As the lower class struggle to climb the social status ladder, the research points that it affects the way genes turn on and off within immune cells, and this can eventually cause negative effect. To fight infection in the  body system, the defense, particularly within a type of white blood cell called natural killer cells is not in order because of inflammation. Again, when the lower class gains improvement in social status or social support, it restores the stability of the immune cells.

Jenny Tung, an assistant professor of evolutionary anthropology and biology at Duke University said: “Social status is one of the strongest predictors of human disease risk and mortality, and it also influences Darwinian fitness in social mammals more generally.

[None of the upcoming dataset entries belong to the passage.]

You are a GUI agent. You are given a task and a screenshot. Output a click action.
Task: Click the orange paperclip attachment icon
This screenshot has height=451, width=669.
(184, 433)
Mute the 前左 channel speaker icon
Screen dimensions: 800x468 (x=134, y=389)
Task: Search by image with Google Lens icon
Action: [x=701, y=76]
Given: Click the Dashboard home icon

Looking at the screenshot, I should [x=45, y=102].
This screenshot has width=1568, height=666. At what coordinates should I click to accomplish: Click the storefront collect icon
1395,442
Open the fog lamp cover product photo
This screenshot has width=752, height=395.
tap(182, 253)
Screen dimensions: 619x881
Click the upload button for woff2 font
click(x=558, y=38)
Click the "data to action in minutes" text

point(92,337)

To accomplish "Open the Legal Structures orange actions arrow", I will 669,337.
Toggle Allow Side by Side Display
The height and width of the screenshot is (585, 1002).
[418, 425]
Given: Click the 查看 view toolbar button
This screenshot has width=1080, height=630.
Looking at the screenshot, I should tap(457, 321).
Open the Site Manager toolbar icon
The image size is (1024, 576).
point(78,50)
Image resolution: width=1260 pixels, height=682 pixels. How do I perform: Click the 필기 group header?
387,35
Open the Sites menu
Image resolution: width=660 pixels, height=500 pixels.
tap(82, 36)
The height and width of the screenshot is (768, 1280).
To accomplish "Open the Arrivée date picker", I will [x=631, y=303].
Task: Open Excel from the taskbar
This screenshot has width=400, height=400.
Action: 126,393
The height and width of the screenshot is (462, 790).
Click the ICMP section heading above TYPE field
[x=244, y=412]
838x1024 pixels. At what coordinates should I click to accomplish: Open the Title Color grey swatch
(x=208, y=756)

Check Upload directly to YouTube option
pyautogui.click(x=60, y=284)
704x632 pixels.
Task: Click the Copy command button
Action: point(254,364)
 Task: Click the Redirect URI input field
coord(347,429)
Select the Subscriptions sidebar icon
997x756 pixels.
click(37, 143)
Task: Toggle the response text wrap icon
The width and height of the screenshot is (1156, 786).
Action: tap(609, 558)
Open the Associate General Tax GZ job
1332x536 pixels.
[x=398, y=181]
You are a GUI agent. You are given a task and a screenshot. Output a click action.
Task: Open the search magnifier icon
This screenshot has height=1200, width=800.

Many human societies exhibit social gradients in health.

“Socioeconomic status has been called the “fundamental cause” of health inequalities, and, in the United States, differences between the highest versus lowest socioeconomic stratum may affect adult life span by more than a decade.

‘These patterns arise, in part, from differences in resource access and health risk behaviours. However, studies in hierarchically organised animal species suggest that they may also be more deeply embedded in our evolutionary history.”

She further stated that: “To understand the biological basis of these effects, we combined genomics with a social status manipulation in female rhesus macaques to investigate how status alters immune function.”

During the study, those whose status improved suffered less stress as they bonded through grooming and their immune cells also became more like high-ranking, in terms of which genes were turned on or off, when they improved their social standing. This could justify why poor and working class people have higher rates of inflammatory disorders such as heart disease and diabetes.